2016 Volume 80 Issue 6 Pages 1321-1322
The prevention of major cardiovascular and cerebrovascular events remains an essential public health problem.1 Atherosclerosis is a major contributor to development of cardiovascular diseases and is a major cause of mortality and morbidity in the older population. There are many vascular measurements for evaluating atherosclerosis in routine clinical practice, and a number of measures of vascular function [including measurement of brachial-ankle pulse wave velocity (ba-PWV), flow-mediated vasodilatation of the brachial artery induced by reactive hyperemia, and ankle-brachial blood pressure index] are available to access future cardiovascular risk.2 The cardio-ankle vascular index (CAVI) is a relatively novel index of aortic stiffness,3 and is obtained from measurement of ba-PWV and blood pressure.
Article p 1420
In this issue of the Journal, Gohbara et al4 evaluated the utility of CAVI for predicting cardiovascular events in patients after acute coronary syndrome (ACS). The primary endpoint was a composite outcome including cardiovascular death, nonfatal myocardial infarction, or nonfatal ischemic stroke. Over a period of 15 months, 19 patients (6.6%) reached the primary endpoint. The researchers found a high CAVI (>8.325) was associated with a high incidence of cardiovascular events. After adjustment for age and other covariates, high CAVI was an independent predictor of cardiovascular events (hazard ratio: 18, P=0.005). Interestingly, the ba-PWV level was also associated with the primary outcome, but the association was weak compared with the CAVI.
Although measurement of ba-PWV has been a popular noninvasive method of assessing arterial stiffness, its accuracy is compromised by the influence of blood pressure. Conversely, CAVI is theoretically independent of changes in blood pressure. With this advantage, the CAVI has been broadly used to assess arterial stiffness in subjects with known cardiovascular diseases. Recently, there are signs that the number of publications regarding CAVI is increasing. When we search for CAVI in the literature in the PubMed database, the number of publications related to CAVI has been on the rise in the recent 10 years (Figure 1). The increase can be explained by the wide use of CAVI not just in the evaluation of vascular function in subjects with known cardiovascular disease, but also with a variety of other conditions in the early stage of atherosclerosis. For example, CAVI has been used to measure vascular status in untreated subclinical hypothyroidism to assess for cardiovascular events.5
Changes in the number of articles related to cardio-ankle vascular index (CAVI) in the PubMed database in the past 10 years.

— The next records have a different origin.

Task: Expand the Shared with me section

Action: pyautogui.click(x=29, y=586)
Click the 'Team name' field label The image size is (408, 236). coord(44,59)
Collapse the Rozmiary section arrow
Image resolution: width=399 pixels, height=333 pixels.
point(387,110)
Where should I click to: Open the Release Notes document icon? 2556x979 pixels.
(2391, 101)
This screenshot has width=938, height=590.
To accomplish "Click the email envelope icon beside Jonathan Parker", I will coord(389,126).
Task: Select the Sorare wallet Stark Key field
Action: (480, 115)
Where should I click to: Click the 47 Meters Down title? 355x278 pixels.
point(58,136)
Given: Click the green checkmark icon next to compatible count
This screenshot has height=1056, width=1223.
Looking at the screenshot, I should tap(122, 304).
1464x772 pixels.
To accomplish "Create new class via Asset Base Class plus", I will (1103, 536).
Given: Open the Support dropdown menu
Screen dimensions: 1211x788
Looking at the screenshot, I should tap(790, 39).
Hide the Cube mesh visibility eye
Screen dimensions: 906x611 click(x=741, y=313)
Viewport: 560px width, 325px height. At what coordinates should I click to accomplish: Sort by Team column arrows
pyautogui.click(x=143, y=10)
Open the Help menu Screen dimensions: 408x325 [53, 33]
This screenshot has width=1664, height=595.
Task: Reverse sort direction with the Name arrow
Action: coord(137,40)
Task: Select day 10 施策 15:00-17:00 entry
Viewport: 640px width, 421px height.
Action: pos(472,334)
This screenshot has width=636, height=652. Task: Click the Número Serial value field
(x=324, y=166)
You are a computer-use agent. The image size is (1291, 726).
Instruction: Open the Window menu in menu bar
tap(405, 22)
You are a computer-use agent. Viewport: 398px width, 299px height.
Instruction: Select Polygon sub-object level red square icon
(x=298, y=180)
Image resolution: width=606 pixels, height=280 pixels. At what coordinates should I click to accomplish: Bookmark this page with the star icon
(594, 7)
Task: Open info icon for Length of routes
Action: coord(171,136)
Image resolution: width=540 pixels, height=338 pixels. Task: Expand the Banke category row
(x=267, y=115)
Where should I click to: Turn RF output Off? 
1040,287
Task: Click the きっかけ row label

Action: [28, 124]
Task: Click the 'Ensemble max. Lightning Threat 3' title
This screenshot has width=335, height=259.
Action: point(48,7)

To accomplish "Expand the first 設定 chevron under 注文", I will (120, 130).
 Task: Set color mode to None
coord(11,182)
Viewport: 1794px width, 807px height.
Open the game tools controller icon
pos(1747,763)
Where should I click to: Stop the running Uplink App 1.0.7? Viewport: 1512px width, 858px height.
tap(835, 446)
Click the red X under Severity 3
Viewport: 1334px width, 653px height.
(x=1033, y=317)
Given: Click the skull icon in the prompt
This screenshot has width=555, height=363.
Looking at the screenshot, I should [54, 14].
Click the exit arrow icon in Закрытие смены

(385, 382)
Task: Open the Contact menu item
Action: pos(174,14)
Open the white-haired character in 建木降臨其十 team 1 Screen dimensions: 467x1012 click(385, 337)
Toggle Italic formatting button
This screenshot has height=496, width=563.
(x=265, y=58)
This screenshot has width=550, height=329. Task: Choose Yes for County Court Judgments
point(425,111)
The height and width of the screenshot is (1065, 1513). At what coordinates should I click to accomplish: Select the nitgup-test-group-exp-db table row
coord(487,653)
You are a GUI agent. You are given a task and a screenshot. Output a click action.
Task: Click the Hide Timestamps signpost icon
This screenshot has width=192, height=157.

After interventional treatment of ACS, risk stratification for atherosclerosis is clinically important. The main components are cardiovascular imaging and stress testing. Left ventricular ejection fraction is widely used after discharge to predict future hospitalization. Multiple imaging methods, including single photon emission computed tomography, for assessing left ventricular function are also available to assess prognosis.6 In addition, a noninvasive exercise stress test is widely performed after ACS to detect residual ischemia. Regarding patients with ACS, the contributions of this study to our knowledge are important. First, it is reasonable to use CAVI for risk stratification in patients after ACS. High CAVI (>8.325) was strongly associated with cardiovascular events and therefore we have to take care of the patients with high CAVI during follow-up. Second, ba-PWV was not so strongly associated with events. In patients with ACS, we have to carefully use this parameter. The CAVI may be added to our knowledge as a new risk stratification parameter (Figure 2).
Methods used for risk stratification after acute coronary syndrome (ACS). CAVI, cardio-ankle vascular index.
On the other hand, we cannot use CAVI to assess prognosis in every outpatient. The clinical utility of CAVI is based on the limited populations in previous studies. For example, some investigators reported that CAVI was not a predictor of cardiovascular events in several conditions including hemodialysis.7 Thus, a consistent database from studies of large populations of groups with different characteristics may have to be established in order to extend the application of CAVI as a standard tool for prediction of future cardiovascular events. In addition, this study has several limitations. An important problem was that they could not enter some clinical important variables (eg, biomarkers) into the model because of the relatively small number of outcomes (19 events), which poses a potential risk of model overfit. Therefore, the authors were unable to completely adjust the final model. The follow-up duration was relatively short (15 months) and long-term follow-up would be needed in further studies.
Although many investigators have tried to utilize several methods for predicting cardiovascular events, there is no final answer. Predicting future cardiovascular events remains unclear. Because there are many imaging, stress and vascular function tests in the clinical setting, overuse may occur in this field. In order to avoid overuse, we have to clarify which method is better in which patients. The journey of predicting cardiovascular events has just begun with this study.